A Primer on Optimistic UI

Dan Imhoff

There are two competing theories in UI development.

Pending UI, where a pending state is presented to the user until their action is committed (usually to a remote database), has been the dominant implementation for years. Loading spinners, progress bars, or even a lack of an indicator altogether have all been accepted practice, where the user is forced to wait before they can move on to another task.

Expectations are changing.

Optimistic UI has quickly been gaining traction among modern software engineering teams. And for good reason. Optimistic UI gives the perception of instant latency—a tremendous competitive advantage.

The practice itself isn’t new. Messaging apps have been optimistic for years. Having only a single text field in which to type, these apps move messages into the feed as soon as the user taps "send"—just in case your friend wants to blow up your phone with a string of furiously typed stream-of-consciousness messages.

Optimistic Mutations

In Optimistic UI, the results of mutating data are simulated and the UI is updated before receiving a response from the server. Once the response is received, the simulated result is replaced with the actual result from the server, thus ensuring data consistency while also making the UI respond to user actions instantaneously.

For example, let’s say a user updates their name in their profile.

  1. User fills in their new name into a text field and clicks submit.
  2. An HTTP request is sent to update the name on the server. At the same time, we update their name everywhere in the app with the submitted value and clear the text field.
  3. When the HTTP request finishes, we read the accepted value returned by the server and use it to update their name everywhere in the app once again. If the HTTP request fails, we must revert the change (replacing their name everywhere in the app again with the old value).

Don’t Make Me Wait

The purpose of optimistic mutations is so that users don’t have to wait for feedback before moving onto their next task. When we build UIs that instantly apply changes that users make and synchronize them in the background, we instill confidence and optimism in our users. We show them that we care about their experience and their time. We enable power users to fly through the app totally unrestrained.

On the other hand, building UIs that have noticeable lag for even the most basic operations can have quite the negative effect on our UX. Take GitHub reactions, for example:

Applying a reaction to an issue comment has a completely predictable outcome and thus is a perfect candidate for an optimistic mutation. Instead, users click on the emoji and are left waiting for the network request to finish before it applies the update.

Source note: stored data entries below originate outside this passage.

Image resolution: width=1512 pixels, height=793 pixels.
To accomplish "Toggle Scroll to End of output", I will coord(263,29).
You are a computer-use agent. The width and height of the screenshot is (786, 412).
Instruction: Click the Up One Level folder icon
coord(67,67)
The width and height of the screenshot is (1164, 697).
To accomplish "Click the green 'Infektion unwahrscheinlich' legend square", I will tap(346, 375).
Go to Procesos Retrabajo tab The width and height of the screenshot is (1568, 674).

(This particular example has no loading indicator either, so users are left wondering if anything is happening at all!)

Compare this experience with applying reactions on OpenPhone:

The emoji reaction is appended to the comment instantly, and the user can move on to bigger and better things.

The Optimism Mindset

Optimistic mutations are just the start. Not only can Optimistic UI be applied to writes, it can also be applied to reads.

As data is fetched, it can be cached locally such that it needn’t be re-fetched every time it needs to be read. Libraries such as TanStack Query and Apollo Client have auto-caching built in, but features such as prefetching take this further by loading data long before it needs to be read.

Thus, optimism can be applied to navigation, as well. By aggressively prefetching data (e.g. using loaders or a similar concept), we can dramatically lower the navigation time between views. If our app uses code splitting, we can prefetch the bundles in our app. We can use service workers to intercept asset requests and improve subsequent initial loads.

Implementing effective Optimistic UIs is a full-stack endeavor. Definitely not for the faint of heart. It involves challenging problems such as caching, real-time, data sync/dealing with conflicts, and poor (or no) network connectivity.

But, with the right mindset—and a little optimism—we can unlock this new tier of user experience and performance in the web apps we build and—I promise you—users will notice. ✌️

Optimistic UI in the Wild

  • Perhaps the gold standard for modern, optimistic web applications is Linear. Co-founder Tuomas Artman shared a presentation recently about the in-house sync engine that powers the impressive application and challenges involved with scaling it over the years.
  • The real-time, data-intensive web app for OpenPhone (which I’ve worked on for 2+ years) is without a doubt a testament to Optimistic UI.
  • Projects such as Remix and Apollo GraphQL offer strategies for implementing optimistic mutations in their docs.
  • The ambitious Replicache project aims to make real-time sync seamless for any web application.